Elle semble comprendre l'idée générale, mais je ne peux pas élever mes souvenirs à un tel niveau. Je veux tellement qu'elle ne découvre rien. À chaque phrase, je ressens cette résistance. Mon esprit se crispe à la pensée de rappeler des souvenirs sombres, des souvenirs de ce placard exigu où je me retrouvais souvent. Ou des violences qui venaient à chaque fois que je faisais quelque chose de travers.
Cette petite pièce vide, presque comme un placard, où je devais me tenir debout sans pouvoir bouger ni manger, ça serait sûrement trop pour elle. Je sais que si jamais je commence à lui parler de ça, elle ne comprendra pas. Personne ne pourrait saisir l'angoisse qui s'accumulait.
Elle change de sujet gentiment, hors de ce territoire d’angoisse. « Quel genre d’activités faisais-tu ? As-tu eu de bons moments dans cette cave ? Quelque chose qui t’a fait sourire ? »

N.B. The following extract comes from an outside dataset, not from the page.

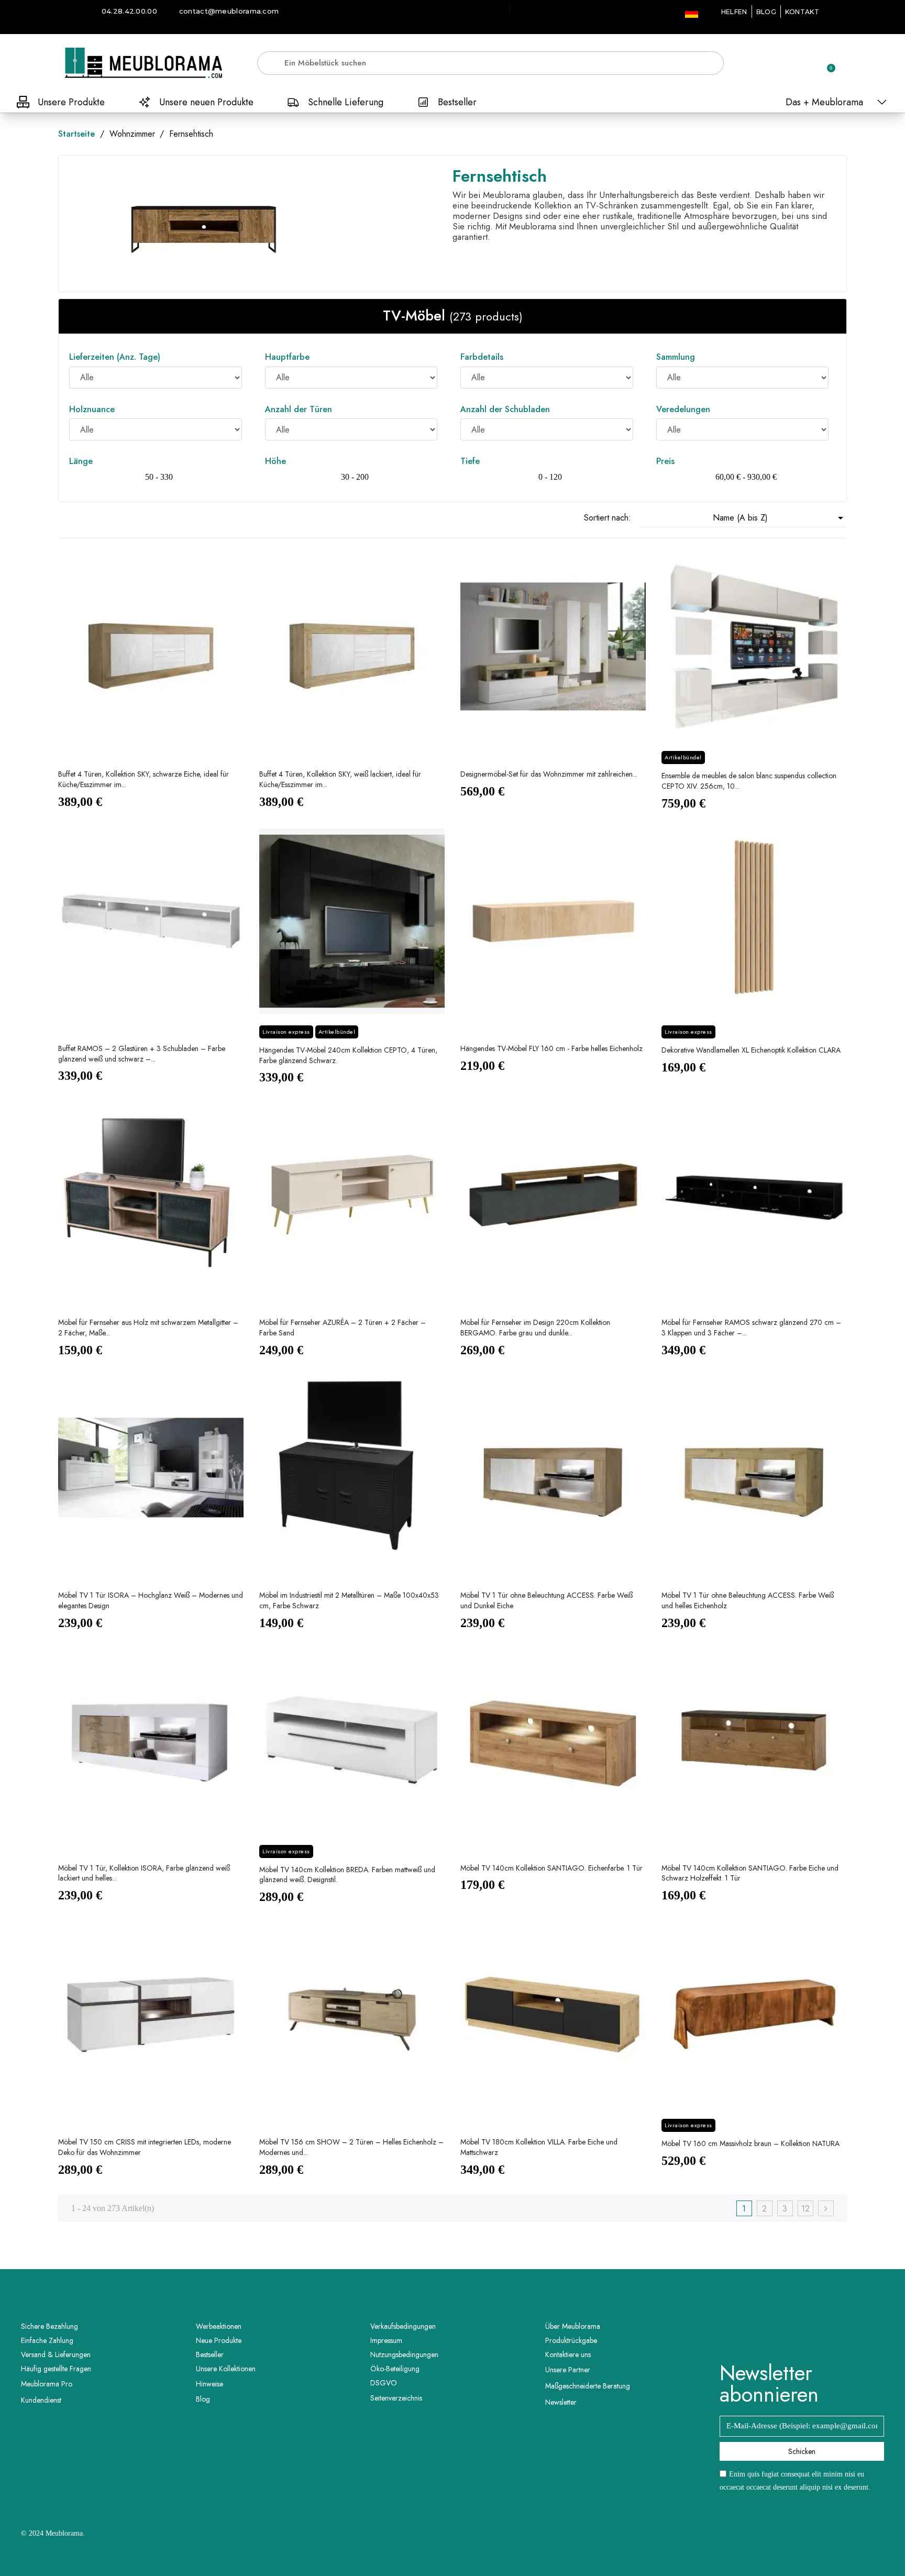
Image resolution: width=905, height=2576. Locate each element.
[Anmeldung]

Je me mords la lèvre, détourne la tête vers le tapis aux motifs flous du bureau. Il doit exister un instant, une lueur, mais tout me semble sombre, et je déteste le fait que je repousse mes souvenirs.

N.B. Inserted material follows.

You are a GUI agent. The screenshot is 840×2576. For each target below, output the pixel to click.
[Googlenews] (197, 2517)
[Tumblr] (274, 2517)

« Je… pas vraiment, » murmure-je. « Juste respecter les règles. Chaque chose à sa place, et ne pas penser à ce qui se passait en dehors. Mais il nous arrivait de sourire ensemble. De lire ensemble, de suivre un film ensemble. Il n'était pas toujours méchant. »
Je vois comme elle prend cela à cœur, mais je ne peux toujours pas me permettre d’en parler. Je refuse de lui donner des miettes de ma douleur.

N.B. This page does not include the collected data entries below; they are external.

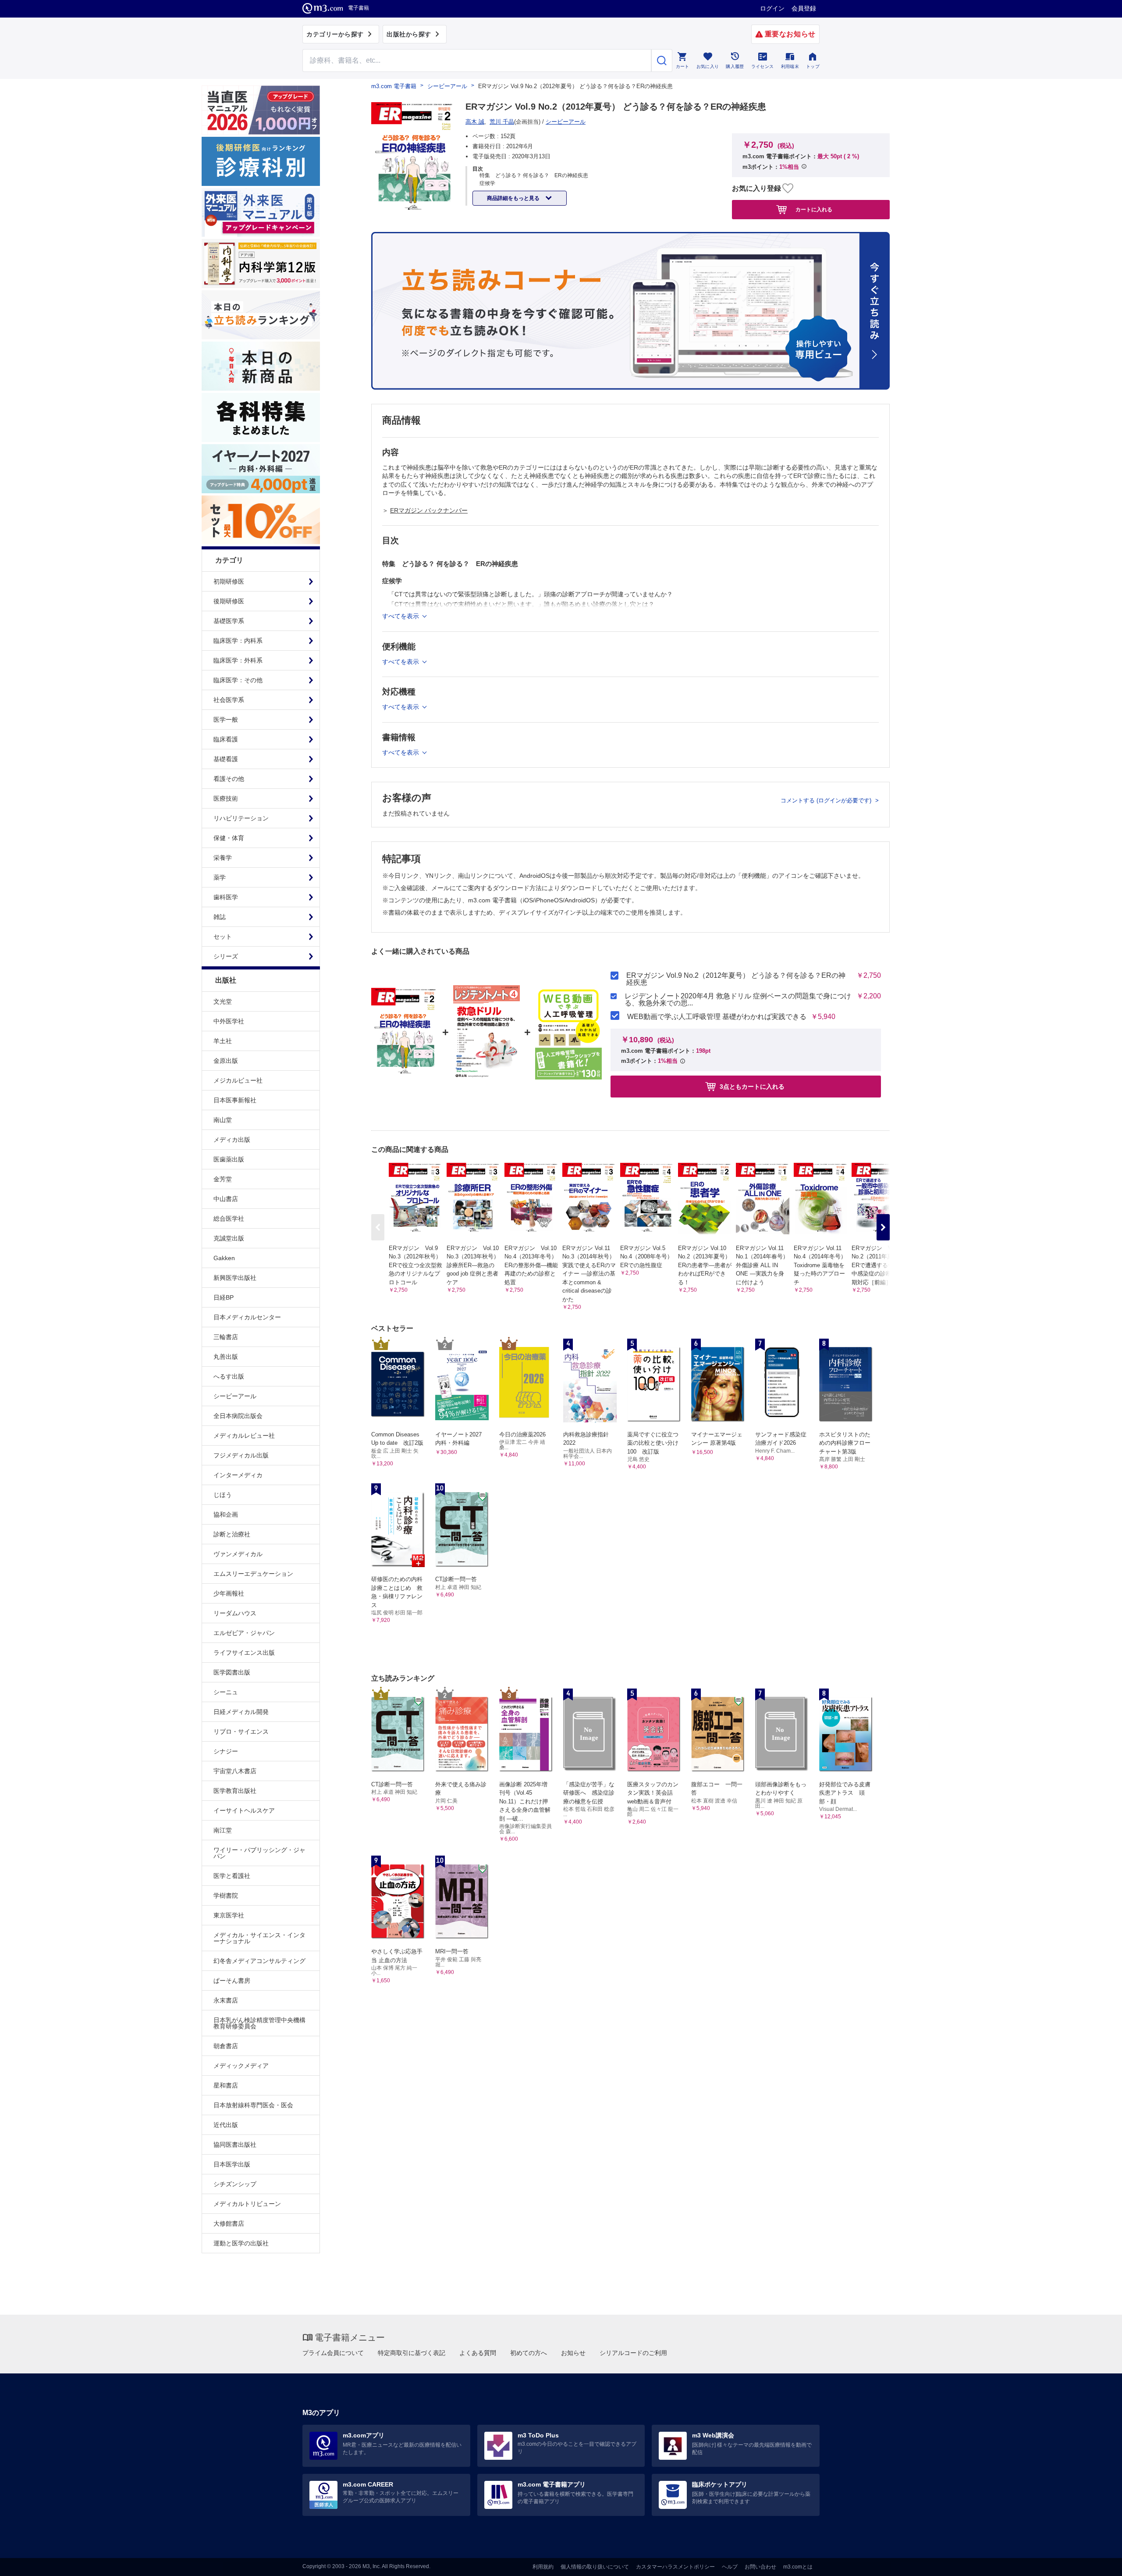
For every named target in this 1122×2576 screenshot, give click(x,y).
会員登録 (804, 8)
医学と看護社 (231, 1875)
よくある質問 (477, 2353)
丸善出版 (225, 1356)
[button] (883, 1227)
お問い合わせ (760, 2567)
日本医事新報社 (234, 1100)
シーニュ (225, 1692)
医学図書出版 (231, 1672)
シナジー (225, 1751)
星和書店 (225, 2085)
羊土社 (222, 1040)
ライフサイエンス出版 (244, 1652)
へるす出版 (228, 1376)
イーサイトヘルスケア (244, 1810)
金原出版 (225, 1060)
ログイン (772, 8)
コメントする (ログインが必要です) (827, 800)
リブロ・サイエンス (241, 1731)
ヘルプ (730, 2567)
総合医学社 (228, 1218)
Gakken (224, 1257)
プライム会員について (333, 2353)
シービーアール (234, 1396)
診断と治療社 (231, 1534)
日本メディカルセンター (247, 1317)
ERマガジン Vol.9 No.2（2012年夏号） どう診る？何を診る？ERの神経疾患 (735, 979)
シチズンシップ (234, 2184)
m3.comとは (798, 2567)
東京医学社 (228, 1915)
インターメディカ (238, 1475)
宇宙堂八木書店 (234, 1770)
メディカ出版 (231, 1139)
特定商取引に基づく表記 (411, 2353)
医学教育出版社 (234, 1790)
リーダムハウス (234, 1613)
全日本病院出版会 (238, 1415)
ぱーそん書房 (231, 1980)
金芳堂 (222, 1179)
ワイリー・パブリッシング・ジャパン (259, 1853)
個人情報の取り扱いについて (595, 2567)
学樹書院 (225, 1895)
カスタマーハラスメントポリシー (675, 2567)
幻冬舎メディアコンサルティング (259, 1960)
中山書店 (225, 1198)
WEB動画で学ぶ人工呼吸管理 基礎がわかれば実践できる (716, 1016)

Je suis tiraillé. Ma mémoire se déplace vers le passé, sur cette idée qu'il y avait des choses que je ne voulais jamais revivre, des choses que je ne veux plus penser. Je ne peux pas me permettre de balayer tout ça sous le tapis. Même ici, dans ce bureau, je peux sentir la profondeur des cicatrices laissées par Jack. Elles sont là, lourdes à porter.
« Taehyung, tu es ici en sécurité, maintenant. Tu as le droit d’exister sans ces règles, sans cette peur. Tu peux créer un espace qui te ressemble, échapper à ces souvenirs. » Ses mots résonnent, mais je suis toujours enfermé dans cette lutte éternelle entre le passé et le présent.
« Je suis juste fatigué, » finis-je par admettre, mes yeux se baissant alors que je m’éloigne de son regard compatissant.
« C’est normal de se sentir ainsi. Tu viens de passer par une expérience extraordinairement difficile. Prends tout le temps dont tu as besoin. Mais n’oublie pas, je suis ici pour t’aider. »
À ce moment-là, j’apprends une nouvelle leçon de l’espoir. Mais une partie de moi résiste. Une part de moi sait que ces mots doux ne suffisent pas, que les échos du passé vont s’accrocher comme des ombres indéfinies.
Tout ce que je veux, c'est disparaître dans ce silence océanique, à chaque respiration me tirant lentement vers un endroit familier, un endroit déformé par la douleur mais peut-être même apaisant dans ses règles excentriques.
Je suis en guerre contre ma propre mémoire, et ici, tout cela devient une tâche qui ne fait qu’ajouter à mon poids. Je suis un enfant insouciant, perdu, m'accrochant à cette routine qui paraît si futile mais si essentielle.